Marco morto per la rottura dell’aorta,
malessere legato a problema congenito
Venerdì l’ultimo saluto
MONTECASSIANO - Svolta l'autopsia per chiarire le cause che hanno provocato il decesso del 29enne. Presenti anche i consulenti dei tre medici indagati. Il giovane era stato in ospedale a Camerino due volte il 25 ottobre, in entrambe le occasioni aveva firmato i fogli per le dimissioni
di Gianluca Ginella (foto di Fabio Falcioni)
Il malore che ha stroncato Marco Staffolani è legato ad un problema congenito che gli ha causato la rottura dell’aorta. In sintesi questo quanto emerso nel corso dell’autopsia sul 29enne morto a Montecassiano nella notte di domenica. Il funerale del giovane è stato fissato, si svolgerà venerdì mattina.

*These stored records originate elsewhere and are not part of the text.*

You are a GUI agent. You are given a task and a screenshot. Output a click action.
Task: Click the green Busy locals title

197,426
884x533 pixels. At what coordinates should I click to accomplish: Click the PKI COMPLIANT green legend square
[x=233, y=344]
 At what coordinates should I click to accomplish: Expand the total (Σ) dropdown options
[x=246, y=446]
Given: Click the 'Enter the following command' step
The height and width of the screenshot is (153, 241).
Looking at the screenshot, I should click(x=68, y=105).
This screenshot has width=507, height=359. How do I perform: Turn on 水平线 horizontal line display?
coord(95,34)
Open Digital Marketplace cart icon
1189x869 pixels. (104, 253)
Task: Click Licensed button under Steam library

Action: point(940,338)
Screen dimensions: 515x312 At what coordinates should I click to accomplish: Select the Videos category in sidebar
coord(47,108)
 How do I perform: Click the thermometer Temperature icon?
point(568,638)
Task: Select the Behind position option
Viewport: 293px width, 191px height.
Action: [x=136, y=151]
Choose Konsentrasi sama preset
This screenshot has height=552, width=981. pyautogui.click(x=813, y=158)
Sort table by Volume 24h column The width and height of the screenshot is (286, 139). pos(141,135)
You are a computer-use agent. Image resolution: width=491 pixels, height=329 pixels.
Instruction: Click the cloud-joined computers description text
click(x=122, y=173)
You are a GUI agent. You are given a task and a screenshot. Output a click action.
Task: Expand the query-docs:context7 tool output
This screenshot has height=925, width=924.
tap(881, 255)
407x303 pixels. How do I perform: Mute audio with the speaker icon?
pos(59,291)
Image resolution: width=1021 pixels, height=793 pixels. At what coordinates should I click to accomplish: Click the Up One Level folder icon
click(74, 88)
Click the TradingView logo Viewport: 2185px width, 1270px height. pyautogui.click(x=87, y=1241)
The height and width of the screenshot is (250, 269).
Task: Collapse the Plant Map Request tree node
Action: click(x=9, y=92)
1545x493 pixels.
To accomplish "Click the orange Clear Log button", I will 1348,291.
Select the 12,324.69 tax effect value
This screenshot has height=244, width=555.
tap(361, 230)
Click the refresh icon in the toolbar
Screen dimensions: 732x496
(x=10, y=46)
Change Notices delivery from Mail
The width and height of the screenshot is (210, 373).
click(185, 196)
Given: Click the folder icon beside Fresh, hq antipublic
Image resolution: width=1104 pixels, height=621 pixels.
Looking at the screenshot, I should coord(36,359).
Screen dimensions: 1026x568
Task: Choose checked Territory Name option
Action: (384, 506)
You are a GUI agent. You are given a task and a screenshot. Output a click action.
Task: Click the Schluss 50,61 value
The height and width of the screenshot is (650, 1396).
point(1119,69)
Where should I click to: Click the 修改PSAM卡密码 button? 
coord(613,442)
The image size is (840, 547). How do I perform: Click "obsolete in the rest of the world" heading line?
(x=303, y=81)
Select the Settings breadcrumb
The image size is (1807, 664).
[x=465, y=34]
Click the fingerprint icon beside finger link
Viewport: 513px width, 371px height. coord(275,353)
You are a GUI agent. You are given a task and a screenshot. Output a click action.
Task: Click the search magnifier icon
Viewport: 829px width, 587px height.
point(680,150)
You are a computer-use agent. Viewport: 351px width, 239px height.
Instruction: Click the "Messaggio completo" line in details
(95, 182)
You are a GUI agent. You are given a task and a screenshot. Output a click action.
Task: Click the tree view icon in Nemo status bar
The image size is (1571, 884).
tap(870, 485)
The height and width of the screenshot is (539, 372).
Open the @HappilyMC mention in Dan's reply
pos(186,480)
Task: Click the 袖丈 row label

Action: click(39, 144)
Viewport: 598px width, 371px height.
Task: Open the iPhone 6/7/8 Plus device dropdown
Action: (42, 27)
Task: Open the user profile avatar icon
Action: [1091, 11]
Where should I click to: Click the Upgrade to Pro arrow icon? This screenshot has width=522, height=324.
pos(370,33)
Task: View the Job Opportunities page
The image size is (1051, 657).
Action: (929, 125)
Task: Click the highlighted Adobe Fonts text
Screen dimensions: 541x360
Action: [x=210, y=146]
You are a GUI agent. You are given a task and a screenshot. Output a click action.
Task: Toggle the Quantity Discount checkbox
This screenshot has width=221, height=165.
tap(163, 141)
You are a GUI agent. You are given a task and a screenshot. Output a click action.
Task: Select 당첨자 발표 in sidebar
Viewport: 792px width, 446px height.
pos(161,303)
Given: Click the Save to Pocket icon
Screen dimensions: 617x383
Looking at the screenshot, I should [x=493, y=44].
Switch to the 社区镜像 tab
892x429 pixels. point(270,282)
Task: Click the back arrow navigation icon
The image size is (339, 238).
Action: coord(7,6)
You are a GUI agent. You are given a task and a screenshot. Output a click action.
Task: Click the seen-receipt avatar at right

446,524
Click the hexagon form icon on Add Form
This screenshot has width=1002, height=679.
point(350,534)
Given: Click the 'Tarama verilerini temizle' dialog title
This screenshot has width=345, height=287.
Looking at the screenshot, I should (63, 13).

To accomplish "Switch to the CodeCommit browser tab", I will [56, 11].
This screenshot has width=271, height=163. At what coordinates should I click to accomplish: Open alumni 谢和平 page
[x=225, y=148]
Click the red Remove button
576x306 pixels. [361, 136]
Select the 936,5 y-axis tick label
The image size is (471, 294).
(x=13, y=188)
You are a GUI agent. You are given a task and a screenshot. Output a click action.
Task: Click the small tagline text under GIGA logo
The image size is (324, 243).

C’erano il fratello di Marco, Andrea, e la fidanzata Veronica, questa mattina all’obitorio di Macerata dove alle 9 è iniziata l’autopsia sul 29enne disposta dal sostituto Enrico Riccioni e affidata al medico legale Antonio Tombolini. All’accertamento hanno partecipato anche i consulenti dei medici dell’ospedale di Camerino che sono stati indagati in quanto il 29enne lo scorso 25 ottobre era stato al nosocomio lamentando dolore alla schiena. C’era stato due volte quel giorno e, da quanto emerso, entrambe le volte Staffolani aveva firmato le dimissioni allontanandosi volontariamente dall’ospedale (c’era stato la mattina e poi la notte). Il medico legale dovrà accertare se i sintomi che mostrava siano compatibili (come sembra) con la patologia che ha stroncato il 29enne domenica notte mentre era a casa di amici ad assistere alla partita Roma-Milan in tv. Da quanto emerso al termine dall’autopsia (a cui, come consulenti dei medici, hanno partecipato anche Emanuele Simonetti e Giuliano Tombesi) Marco Staffolani sarebbe morto a causa di una dissecazione aortica, legata al manifestarsi di un problema congenito. Le indagini proseguiranno per chiarire se i medici possano avere responsabilità, se dagli esami svolti si potesse riscontrare il problema che ha poi causato la rottura dell’aorta.
Ad assistere uno dei medici c’è l’avvocato Sandro Giustozzi: «Voglio esprimere vicinanza alla famiglia, perdere un figlio così è una grande tragedia. Per quanto riguarda il nostro assistito attendiamo con totale fiducia l’esito degli accertamenti del medico legale Tombolini che saprà accertare la verità. Siamo comunque tranquilli perché riteniamo che il medico abbia operato in modo estremamente corretto».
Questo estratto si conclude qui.